Welcome to "Beyond Mental Illness." This site was created to give advice to people who have a psychiatric history and now are working to re-build their lives. It is definitely possible for people with psychiatric histories to have meaningful lives with important contributions, and these pages are designed to give suggestions on how to do so.

There is minimal discussion of medication here. Medications can be an important step for some people, but they are only one step. Medications can help mitigate some symptoms, but they cannot do everything a person needs. The author hopes to give suggestions on filling other needs people with mental illness have.

Right now the blog has two composite characters. One is Tony, a young man who has recently been released from the hospital and is low-functioning. The letters addressed to Tony are here on this page.

The second character is Kayla, who has been stable for a while but needs advice on taking next steps and moving forward. The link to Kayla's letters is: beyondmikayla.blogspot.com.

The author recommends people interested in mental health consider reading the following books: http://beyondmentalillness.blogspot.com/p/recommended-reading-list.html.

Sunday, June 14, 2015

Major Changes

Dear Tony,

I have learned more about dealing with drastic changes in mentality or lifestyle.

I react as though they are a physical illness. Often they can lead to physical illness - stress can weaken the immune system, they often involve changes in day-to-day functioning, etc. I have learned to treat them as wounds or illnesses.

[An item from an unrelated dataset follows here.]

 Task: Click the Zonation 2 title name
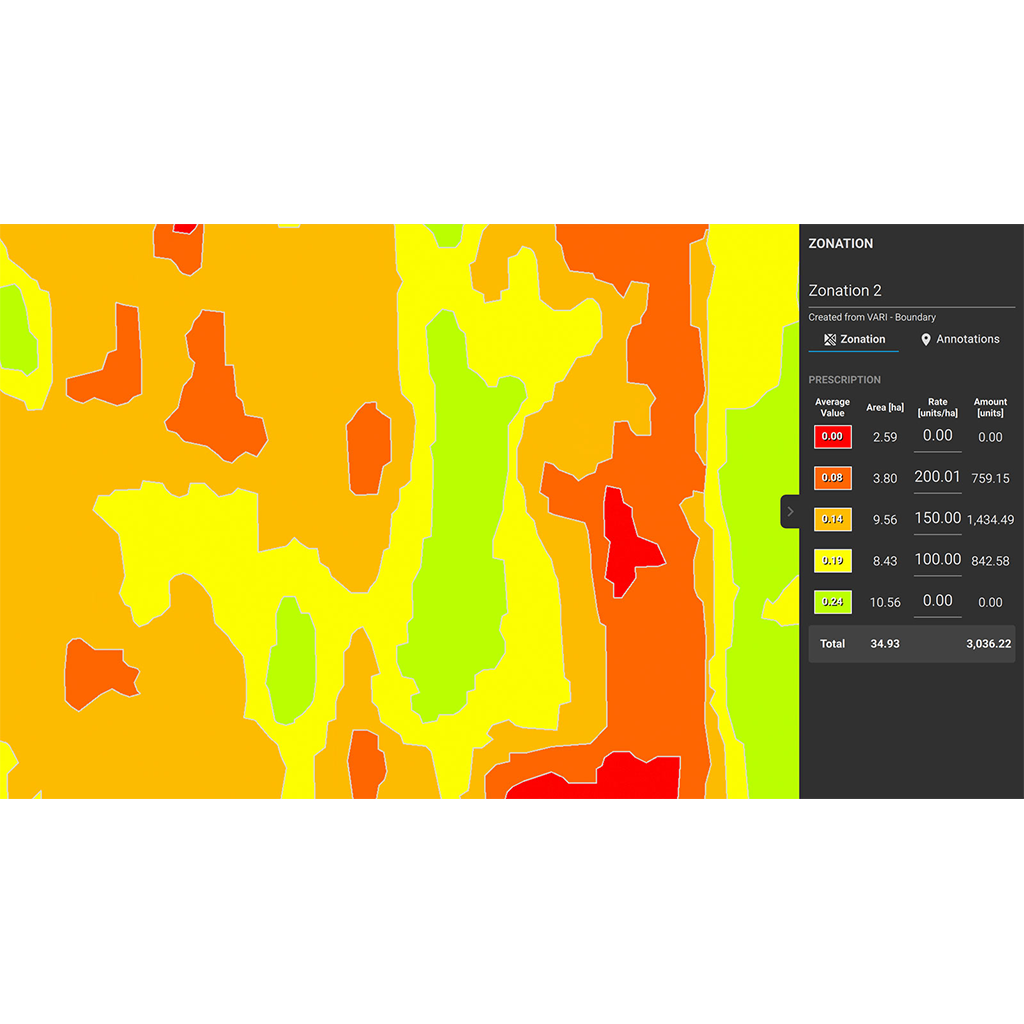coord(845,291)
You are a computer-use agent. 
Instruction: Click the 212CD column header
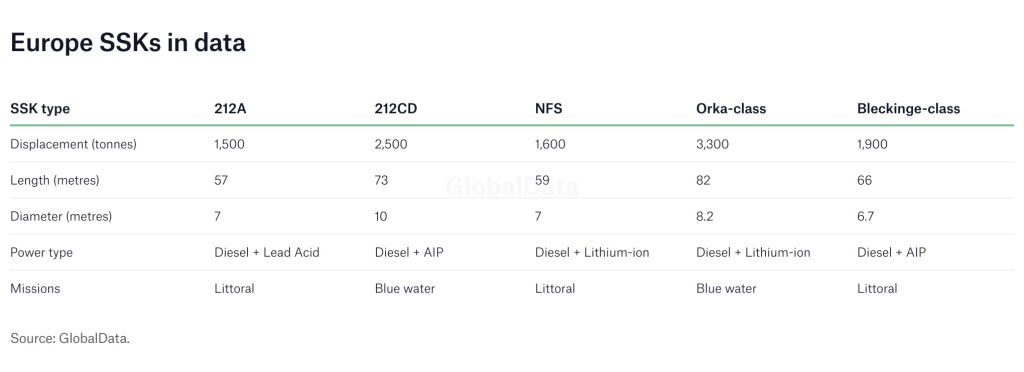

How do we treat illnesses?

Usually the best way to treat illnesses is to slow down your daily life. Cut back on things that are not absolutely essential. Sleep as much as you can - the more you sleep, the faster you will heal. Illness and wounds sometimes need specific treatment (cough syrup, aspirin, specific creams for wounds). To treat a wound, you would probably cut back on your life but also give it some special treatment, specifically exposing it to fresh air or to rest. For a drastic change, you need to "expose the change." Think about it and let it in. Let it come in to your life.

Like physical problems, that takes time. Wounds and illnesses heal when they are ready to heal, not when you need them to. You cannot speed up the healing just by treating yourself more aggressively. You need to give your physical and mental health time to adjust to the change. It takes a while. But it can be done.